> [Work item] Go through the material and tally the lines containing the string "computer". Give the total alone.

> [Input records]
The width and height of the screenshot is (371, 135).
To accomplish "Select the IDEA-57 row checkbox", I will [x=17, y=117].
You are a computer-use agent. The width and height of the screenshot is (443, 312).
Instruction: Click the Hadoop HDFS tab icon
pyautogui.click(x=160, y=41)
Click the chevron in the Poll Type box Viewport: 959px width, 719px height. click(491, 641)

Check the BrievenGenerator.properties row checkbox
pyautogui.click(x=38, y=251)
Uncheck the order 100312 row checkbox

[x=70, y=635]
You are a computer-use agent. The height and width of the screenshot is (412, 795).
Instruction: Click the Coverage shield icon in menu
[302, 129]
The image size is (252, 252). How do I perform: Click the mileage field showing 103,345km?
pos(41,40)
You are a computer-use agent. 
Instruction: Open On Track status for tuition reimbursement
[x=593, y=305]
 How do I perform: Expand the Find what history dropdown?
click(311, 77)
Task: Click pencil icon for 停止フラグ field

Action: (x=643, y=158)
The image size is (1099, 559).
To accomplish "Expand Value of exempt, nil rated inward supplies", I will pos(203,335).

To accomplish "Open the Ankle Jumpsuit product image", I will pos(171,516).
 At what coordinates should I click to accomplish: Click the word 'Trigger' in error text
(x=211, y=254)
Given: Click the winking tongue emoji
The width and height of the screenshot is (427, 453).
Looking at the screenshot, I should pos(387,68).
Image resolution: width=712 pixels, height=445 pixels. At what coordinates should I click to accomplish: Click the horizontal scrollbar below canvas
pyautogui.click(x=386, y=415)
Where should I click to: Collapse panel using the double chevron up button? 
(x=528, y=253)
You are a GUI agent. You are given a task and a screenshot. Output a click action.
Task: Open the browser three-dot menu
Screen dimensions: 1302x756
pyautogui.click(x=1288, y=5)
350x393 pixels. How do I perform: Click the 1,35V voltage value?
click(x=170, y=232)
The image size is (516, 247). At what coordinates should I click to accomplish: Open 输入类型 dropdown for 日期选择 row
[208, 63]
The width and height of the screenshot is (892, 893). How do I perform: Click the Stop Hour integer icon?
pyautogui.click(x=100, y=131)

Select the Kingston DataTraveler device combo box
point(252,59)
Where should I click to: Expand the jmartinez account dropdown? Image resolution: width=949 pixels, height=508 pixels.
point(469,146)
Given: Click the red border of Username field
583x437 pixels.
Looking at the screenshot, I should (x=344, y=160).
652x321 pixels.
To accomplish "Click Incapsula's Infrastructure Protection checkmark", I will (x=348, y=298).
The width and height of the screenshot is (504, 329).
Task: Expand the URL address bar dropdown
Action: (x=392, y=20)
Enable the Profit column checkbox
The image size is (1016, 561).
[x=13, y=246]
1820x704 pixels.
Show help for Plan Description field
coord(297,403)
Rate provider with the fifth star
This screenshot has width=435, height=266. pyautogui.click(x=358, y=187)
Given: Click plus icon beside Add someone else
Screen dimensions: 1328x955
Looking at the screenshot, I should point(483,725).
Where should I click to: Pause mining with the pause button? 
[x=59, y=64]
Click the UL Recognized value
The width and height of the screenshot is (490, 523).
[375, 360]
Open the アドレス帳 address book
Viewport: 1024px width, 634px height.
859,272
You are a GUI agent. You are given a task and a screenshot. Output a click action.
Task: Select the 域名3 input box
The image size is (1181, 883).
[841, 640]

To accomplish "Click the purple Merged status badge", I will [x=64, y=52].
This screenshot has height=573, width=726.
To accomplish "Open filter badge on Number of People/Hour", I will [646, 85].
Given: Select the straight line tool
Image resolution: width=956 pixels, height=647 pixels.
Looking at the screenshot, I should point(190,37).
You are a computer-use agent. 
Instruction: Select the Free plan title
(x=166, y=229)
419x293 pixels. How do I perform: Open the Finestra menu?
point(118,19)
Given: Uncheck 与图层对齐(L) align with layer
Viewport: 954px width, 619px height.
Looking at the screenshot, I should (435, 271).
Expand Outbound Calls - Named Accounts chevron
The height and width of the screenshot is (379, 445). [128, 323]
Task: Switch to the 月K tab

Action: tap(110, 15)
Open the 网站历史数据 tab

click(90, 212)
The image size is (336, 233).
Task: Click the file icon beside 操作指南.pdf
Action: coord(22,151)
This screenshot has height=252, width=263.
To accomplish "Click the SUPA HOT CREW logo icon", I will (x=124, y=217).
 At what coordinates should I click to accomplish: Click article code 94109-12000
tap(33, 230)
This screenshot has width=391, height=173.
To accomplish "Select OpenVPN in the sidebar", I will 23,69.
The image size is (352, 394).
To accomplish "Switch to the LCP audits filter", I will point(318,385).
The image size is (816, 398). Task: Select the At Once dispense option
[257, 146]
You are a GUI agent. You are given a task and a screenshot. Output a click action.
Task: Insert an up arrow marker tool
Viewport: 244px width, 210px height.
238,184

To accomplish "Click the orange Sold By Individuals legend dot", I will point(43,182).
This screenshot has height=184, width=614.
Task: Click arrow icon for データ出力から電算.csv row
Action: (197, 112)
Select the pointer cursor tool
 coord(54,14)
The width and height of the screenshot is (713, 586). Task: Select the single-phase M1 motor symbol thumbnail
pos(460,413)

> [Response to the exercise] 4